La parábola del mendigo Lázaro y el rico Lázaro es de esas que a veces nos pueden incomodar. Y lo hacen porque el Señor la basa en una convicción: existe el infierno. Y esto, en ocasiones, nos inquieta. Pero, pegados al Señor, no deberíamos tenerle demasiado miedo, más allá del Santo Temor.

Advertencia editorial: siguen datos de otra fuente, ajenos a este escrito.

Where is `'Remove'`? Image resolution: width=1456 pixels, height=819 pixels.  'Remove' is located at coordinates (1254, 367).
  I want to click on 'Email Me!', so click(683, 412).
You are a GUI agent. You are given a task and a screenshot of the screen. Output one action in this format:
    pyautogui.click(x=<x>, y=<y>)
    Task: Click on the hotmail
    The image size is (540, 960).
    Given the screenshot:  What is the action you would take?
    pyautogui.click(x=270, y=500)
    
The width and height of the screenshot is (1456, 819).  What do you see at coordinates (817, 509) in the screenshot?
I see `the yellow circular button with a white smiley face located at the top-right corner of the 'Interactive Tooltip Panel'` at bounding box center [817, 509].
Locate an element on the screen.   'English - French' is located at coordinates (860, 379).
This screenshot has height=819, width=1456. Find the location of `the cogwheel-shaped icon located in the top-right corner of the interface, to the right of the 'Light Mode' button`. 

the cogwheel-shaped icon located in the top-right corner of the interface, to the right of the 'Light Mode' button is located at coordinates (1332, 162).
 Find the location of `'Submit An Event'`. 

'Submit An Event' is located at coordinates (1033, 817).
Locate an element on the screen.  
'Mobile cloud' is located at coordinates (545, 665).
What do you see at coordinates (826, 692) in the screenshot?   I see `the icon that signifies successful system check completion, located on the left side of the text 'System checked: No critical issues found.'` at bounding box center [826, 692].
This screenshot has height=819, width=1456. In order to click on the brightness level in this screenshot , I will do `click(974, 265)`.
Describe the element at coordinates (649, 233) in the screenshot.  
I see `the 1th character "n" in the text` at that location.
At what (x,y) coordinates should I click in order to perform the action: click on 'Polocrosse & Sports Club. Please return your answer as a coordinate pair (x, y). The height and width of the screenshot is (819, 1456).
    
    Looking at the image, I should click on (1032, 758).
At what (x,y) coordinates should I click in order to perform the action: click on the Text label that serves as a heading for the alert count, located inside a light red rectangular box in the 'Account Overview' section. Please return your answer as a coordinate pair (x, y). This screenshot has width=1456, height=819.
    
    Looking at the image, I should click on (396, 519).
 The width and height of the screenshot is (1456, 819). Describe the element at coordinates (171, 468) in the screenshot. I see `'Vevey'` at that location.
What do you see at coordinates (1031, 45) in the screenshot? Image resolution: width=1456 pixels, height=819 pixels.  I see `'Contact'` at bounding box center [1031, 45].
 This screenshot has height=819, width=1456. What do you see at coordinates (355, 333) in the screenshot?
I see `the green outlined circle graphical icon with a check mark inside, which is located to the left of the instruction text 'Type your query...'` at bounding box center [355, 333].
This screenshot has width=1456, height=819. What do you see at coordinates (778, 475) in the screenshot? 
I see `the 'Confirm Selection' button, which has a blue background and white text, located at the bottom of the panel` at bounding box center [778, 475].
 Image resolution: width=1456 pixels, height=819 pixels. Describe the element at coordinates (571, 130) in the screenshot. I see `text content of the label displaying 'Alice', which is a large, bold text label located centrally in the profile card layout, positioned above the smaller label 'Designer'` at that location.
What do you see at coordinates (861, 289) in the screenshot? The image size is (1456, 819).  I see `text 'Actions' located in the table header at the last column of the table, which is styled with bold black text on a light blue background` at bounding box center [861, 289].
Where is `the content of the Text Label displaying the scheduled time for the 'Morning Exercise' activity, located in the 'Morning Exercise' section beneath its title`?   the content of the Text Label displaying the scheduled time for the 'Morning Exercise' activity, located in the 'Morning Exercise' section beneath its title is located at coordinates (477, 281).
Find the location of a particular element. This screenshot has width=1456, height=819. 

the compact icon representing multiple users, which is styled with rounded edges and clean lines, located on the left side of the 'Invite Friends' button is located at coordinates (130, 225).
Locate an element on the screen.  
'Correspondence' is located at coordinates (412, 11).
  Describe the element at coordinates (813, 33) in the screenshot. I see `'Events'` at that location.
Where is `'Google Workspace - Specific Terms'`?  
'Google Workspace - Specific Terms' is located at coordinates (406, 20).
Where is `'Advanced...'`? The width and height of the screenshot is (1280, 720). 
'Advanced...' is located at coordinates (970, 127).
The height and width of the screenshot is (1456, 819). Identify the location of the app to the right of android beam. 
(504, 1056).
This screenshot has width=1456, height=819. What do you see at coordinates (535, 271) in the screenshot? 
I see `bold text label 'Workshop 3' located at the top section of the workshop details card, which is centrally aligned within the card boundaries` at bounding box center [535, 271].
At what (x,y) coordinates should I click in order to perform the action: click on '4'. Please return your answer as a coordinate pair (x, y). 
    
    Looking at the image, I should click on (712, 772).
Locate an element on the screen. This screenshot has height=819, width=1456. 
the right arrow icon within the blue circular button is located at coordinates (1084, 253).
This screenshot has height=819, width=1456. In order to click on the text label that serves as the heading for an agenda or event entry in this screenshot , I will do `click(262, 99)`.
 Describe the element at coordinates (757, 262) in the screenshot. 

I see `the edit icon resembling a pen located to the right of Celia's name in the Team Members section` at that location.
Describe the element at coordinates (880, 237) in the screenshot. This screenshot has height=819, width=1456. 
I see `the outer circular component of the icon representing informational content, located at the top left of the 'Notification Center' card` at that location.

Sabemos que la muerte es un tiempo abierto a la aceptación o rechazo de la gracia divina manifestada en Cristo. Como dijo san Juan de la Cruz, «a la tarde te examinarán en el amor». Y, tras ese examen, esperamos el Cielo, pero el Cielo no es algo que tengamos ya ganado, no es un derecho, sino un don que implorar y merecer. Y, si no lo hacemos, aparecerá en el horizonte el infierno, del cual Jesús habla hoy y que no es un invento de la Iglesia para meter miedo, como dicen algunos, sino algo revelado por Dios.

Si Dios es amor y el cielo es una vida junto a Él, si el Cielo es la plena satisfacción de los deseos, el amor colmado, la alegría certera y plena, esa que no se pasa y que, misteriosamente, se posee, el infierno es justo lo contrario. Es un lugar donde hay una total carencia de amor, incluso por uno mismo.

La enseñanza de la Iglesia afirma la existencia del infierno y su eternidad. Las almas de los que mueren en estado de pecado mortal descienden a los infiernos, como el rico de la parábola, inmediatamente después de la muerte y allí sufren las penas del infierno, «el fuego eterno». La pena principal del infierno consiste en la separación eterna de Dios, en quien únicamente puede tener el hombre la vida y la felicidad para las que ha sido creado y a las que aspira. Y hay que afirmar una cosa importante: Dios no predestina a nadie a ir al infierno; para que eso suceda es necesaria una aversión voluntaria a Dios (un pecado mortal), y persistir en él hasta el final.

Afortunadamente, y esta es nuestra esperanza, Dios siempre busca hacerse presente a la criatura para darnos su amor. Como decía Santa Teresa, entre el puente y el río anda Dios. Muchas veces podemos tener la tentación de pensar que no merecemos a Dios… pero, afortunadamente, hemos de saber que no se trata de lo que yo merezca o no, sino de lo que su divina bondad me quiera regalar, Y como quiere regalarse por entero, pues yo lo intento aceptar aunque me salga esa expresión preciosa del centurión: no soy digno de que entres en mi casa.

De todas maneras, del mismo modo que decimos que el Reino de Dios ya está entre nosotros, en cierto sentido, debemos afirmar que el infierno se hace presente también. No caigamos en el error de pensar que es algo que no nos incumbe en el hoy de nuestra vida. Si es el vivir en una total ausencia de amor, allí donde hay soledad, y odio, donde hay rencor no superado, donde hay vacío existencial, donde hay un ego enfermizo, narcisismo… ahí hay prefiguraciones del infierno.

A nosotros, como Iglesia, nos toca remar en dirección al Cielo y, por tanto, llenar de amor esos lugares donde el bien, la verdad y la belleza desaparecen. Es decir, donde a Dios se le deja si lugar. Luchemos por nuestra salvación y por la de los hermanos sin más demora.